Since the, the line has expanded and Christie moved on to a different manufacturing partner. The company continues to market a range of more conventional cabinet-based direct view LEDs for different verticals and at different pitches.
Lemieux says the decision to investigate developing a designed-by-Christie product came out of all the legwork invested into finding a manufacturing partner. There are endless challenges associated with the current way direct view LED cabinets are done, and the tech behind them. All Lemieux saw were compromises associated with competition, cost controls and trying to meet the needs of a broad spectrum of potential buyers.
Christie launched a skunkworks operation about 3.5 years ago. “With the knowledge I gathered from all the OEM products that I had to kind of indirectly support, we figured out maybe there was a better way to do this,” says Lemieux. “And we focused on a totally different mechanical concept, and a very different electronics architecture. “
The first version of the new design, code-named LightBrite, is very similar to the version now being marketed. “There was some internal resistance at first, because it was something different, and some people were wondering why we wouldn’t just buy and resell LED from China, like we are already doing,” says Lemieux. “But once we actually showed it – when we showed our CEO and we showed our parent company – then they were like: ‘Wow! This is really unique.’ It’s a very unique product that has our DNA in it.”
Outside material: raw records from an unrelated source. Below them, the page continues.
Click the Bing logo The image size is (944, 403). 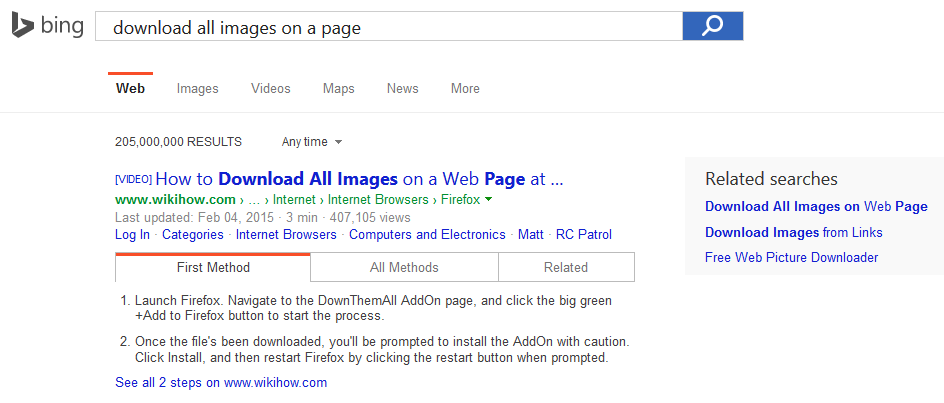(x=47, y=27)
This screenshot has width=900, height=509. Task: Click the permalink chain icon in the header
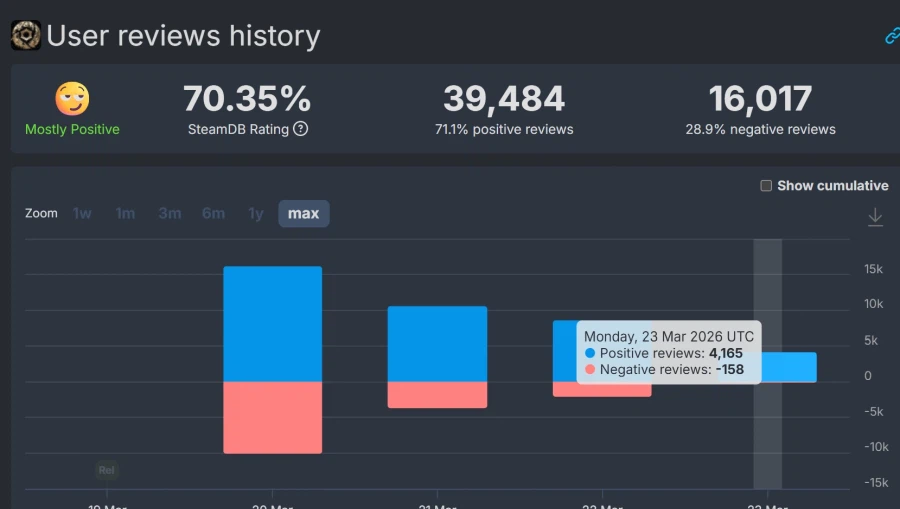(892, 36)
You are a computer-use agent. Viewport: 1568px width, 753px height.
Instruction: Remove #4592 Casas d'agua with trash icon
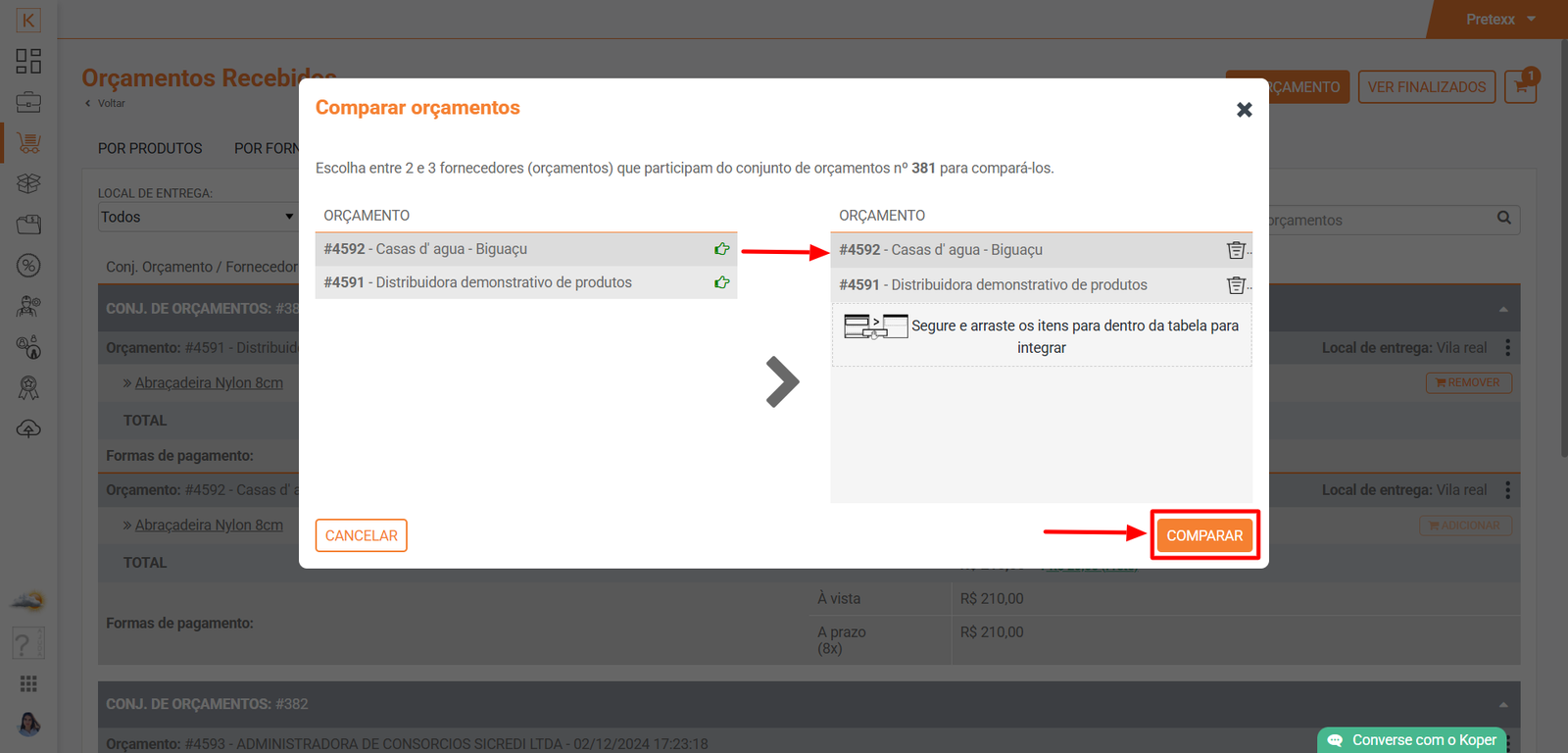point(1236,250)

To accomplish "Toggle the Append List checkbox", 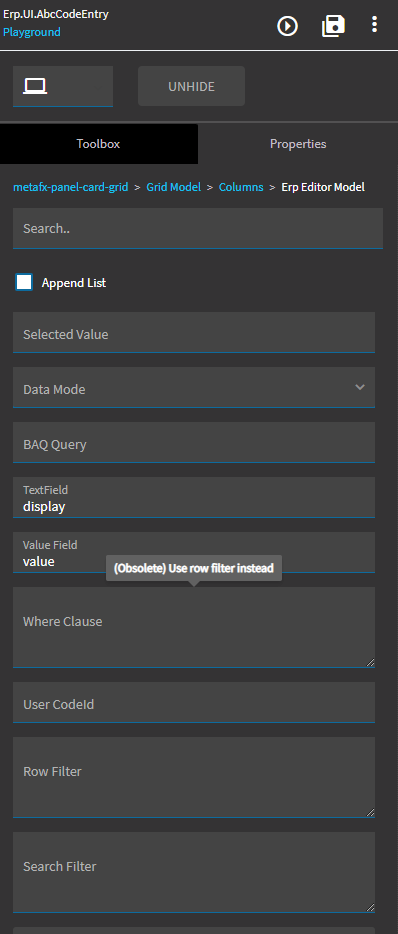I will 24,282.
Christie is an interesting company. It went through an odd patch a few years ago, diversifying into some seemingly non-core areas like building experiential media networks in cinemas and selling media space. In a company that was all about engineering, with hallways filled by them, having a media sales unit was undoubtedly weird.
That’s now a separate company that I don’t believe has continued ties with Christie.
Cinema is roughly half of Christies’s business, the rest coming from visual displays for everything from control rooms to retail. Lemieux says LED is a big part of what the company does and will be doing, and there are R&D teams looking five to 10 years out at emerging tech like mini and microLED.
Again, I don’t have the technical chops to say whether whether Christie’s MicroTiles are better visual performers than the endless options out there. But I do see how the mechanical design would warm the hearts of installers and operators who want to be both precise and quick about installs, and work with equipment that’s dead-simple to manage and service.
The company is aiming at the higher-end use cases that put premiums on visuals and form factor. There are 100s of options for commodity LED cabinets, so gearing to premium uses makes more sense and thins out the real competition.